*Directive*: Please copy the items from the line containing "Image resolution: width=642" up to and including the line containing "Action: point(90,502)", leaving out the pictures.
── Information given ──
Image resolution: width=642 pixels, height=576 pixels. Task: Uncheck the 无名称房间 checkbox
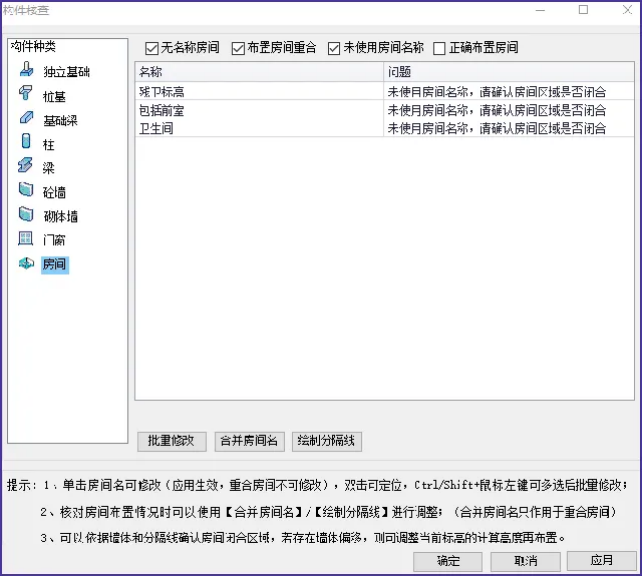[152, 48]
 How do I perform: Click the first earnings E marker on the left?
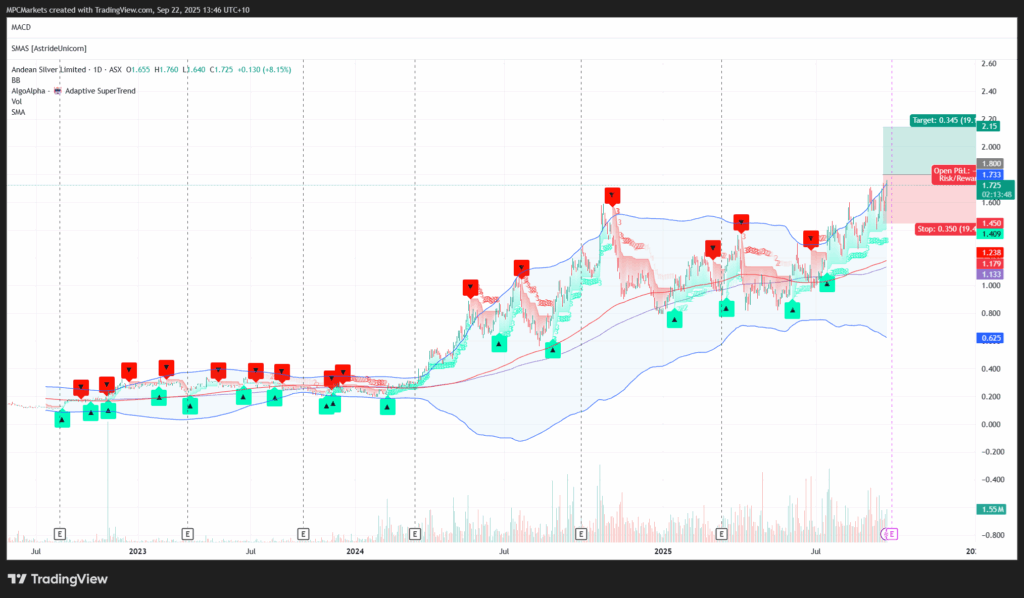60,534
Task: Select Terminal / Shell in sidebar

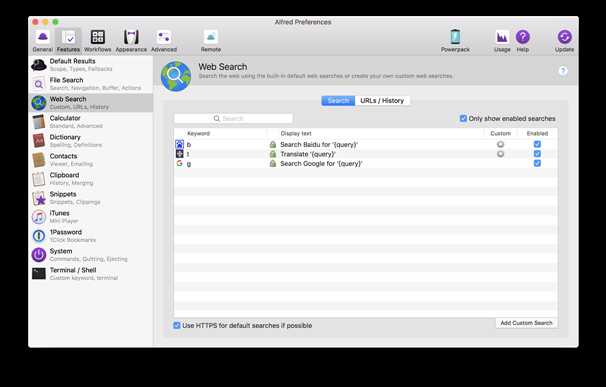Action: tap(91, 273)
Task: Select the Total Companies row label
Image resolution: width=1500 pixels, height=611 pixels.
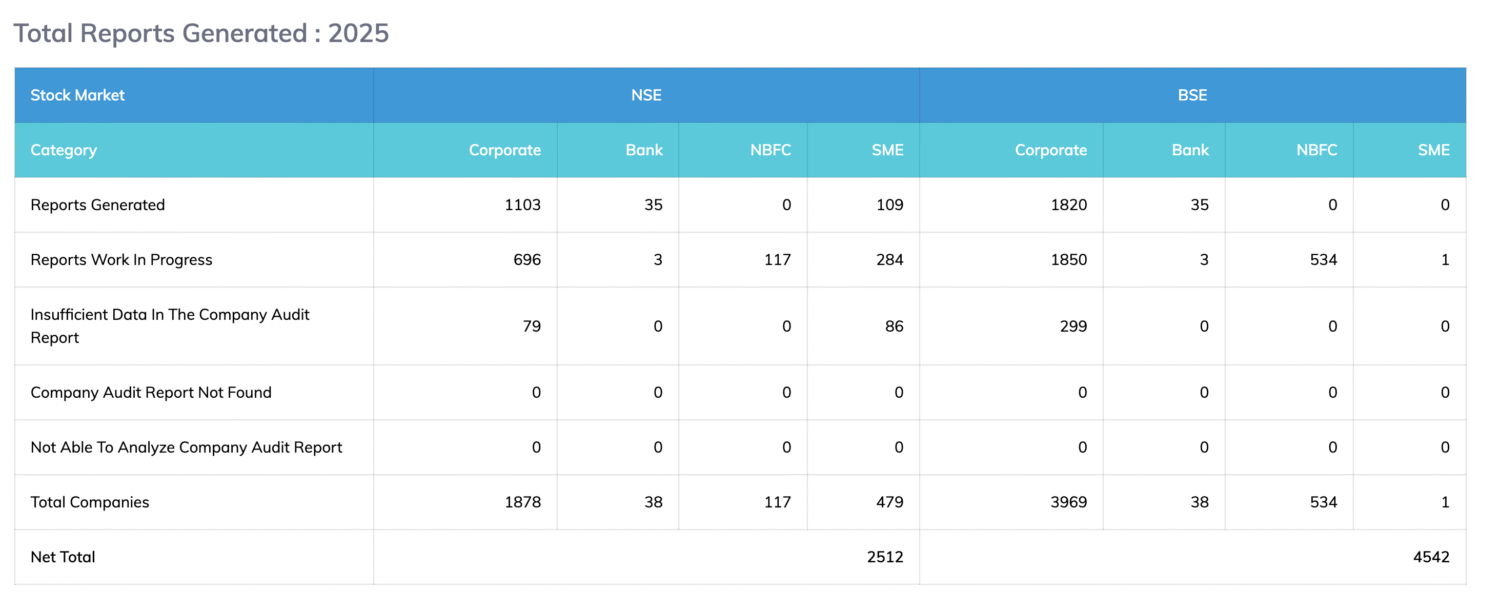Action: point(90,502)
───
── Information given ──
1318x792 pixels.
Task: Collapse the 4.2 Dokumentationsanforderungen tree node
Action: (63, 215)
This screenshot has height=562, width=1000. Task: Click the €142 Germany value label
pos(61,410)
───
*Solution to this problem*:
Image resolution: width=642 pixels, height=576 pixels. Task: Uncheck the 无名称房间 checkbox
[152, 48]
 How do I perform: Click the first earnings E marker on the left?
60,534
Task: Select Terminal / Shell in sidebar

Action: tap(91, 273)
Task: Select the Total Companies row label
Image resolution: width=1500 pixels, height=611 pixels.
Action: point(90,502)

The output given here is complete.